Assume that thread A and Thread B are run on two different cores. Under certain conditions this code can output “0”. How can this be? Because the 42 was buffered in another core’s cache write buffer and the write to x was seen by thread A before the write to y, even though no instruction reordering happened!

(15)

Also, cache write buffers are not flushed by the inter-processor cache coherency logic. In order to enforce the correct operation a write fence or a full fence should be used before while loop in thread A.

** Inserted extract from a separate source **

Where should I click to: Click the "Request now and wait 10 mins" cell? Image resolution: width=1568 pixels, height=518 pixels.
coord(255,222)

In the case of compiler reordering, each compiler will have its own way of suggesting that the operations should not be optimized and thereby reordered. You should consult the compiler documentation. Keep in mind that the compile cannot prevent runtime processor instruction reordering.

Code Branching

Although it seems common sense, code branching should be avoided in code where high performance and determinism is required. Code branching can cause a cache invalidate on both the initial branch and the return, which could add a considerable amount of latency that is difficult to quantify. Because of this, code branching under these conditions should be avoided or at the least minimized as much as possible.

(16)

Conclusion

This article was designed to point the spotlight on specific areas of multi-core system design and their use as platforms for embedded systems. The area of system configuration, memory architecture, and

programming were addressed, but this is not a definitive list.

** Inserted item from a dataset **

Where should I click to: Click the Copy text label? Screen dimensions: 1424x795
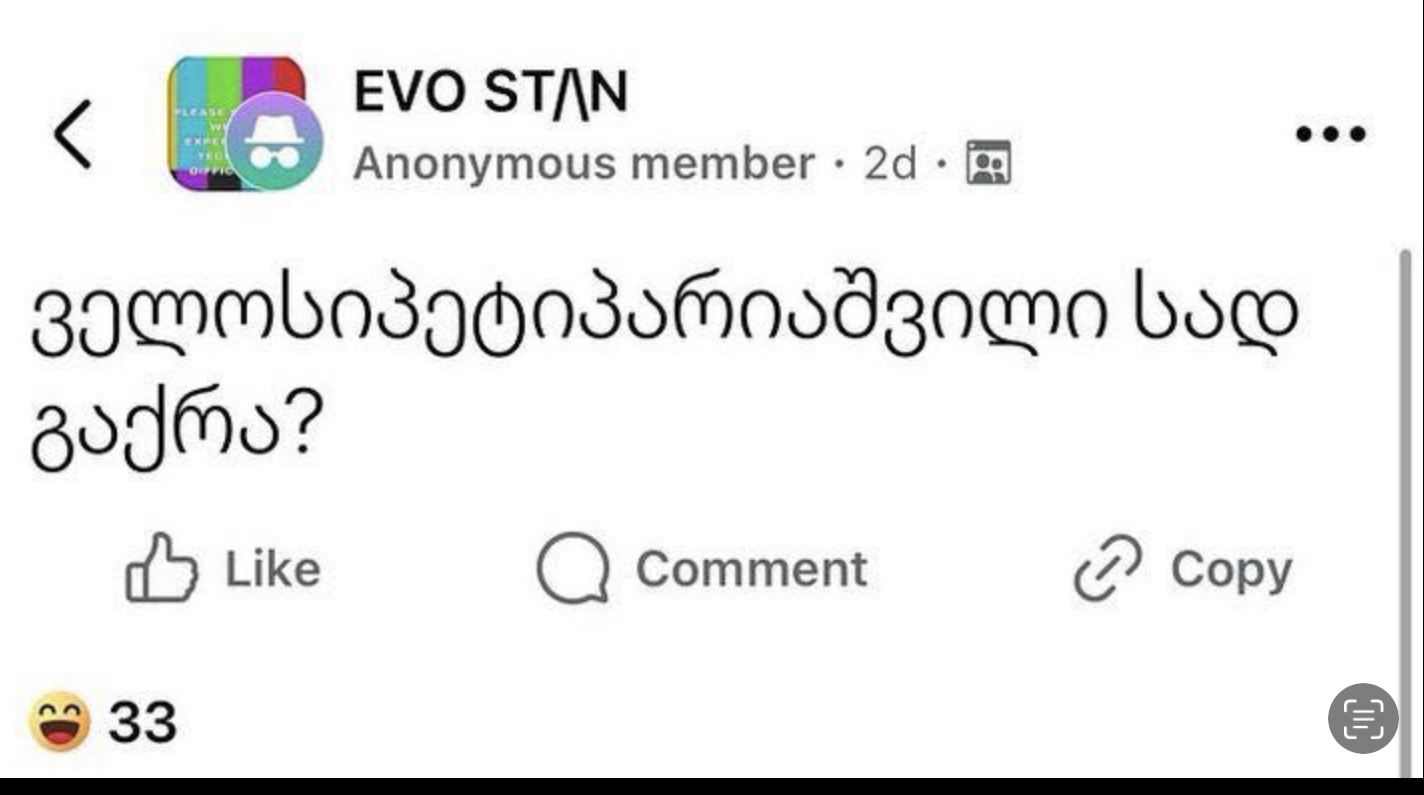(x=1231, y=570)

The information presented here should be used as a primer by the embedded systems engineers to start the systematic thought process of how today’s systems are architected and how the off-the-shelf designs of these systems can be used to develop some of today’s most high performing, deterministic

applications for anything from machine tool control to digital media processing to cutting-edge medical instruments that require a rich interactive user interface with the power and performance and scalability that only a multicore RTOS platform can provide.

So, take this information, use it as a starting point of understanding, and go build the platforms of tomorrow starting with the foundations of the platforms being built today.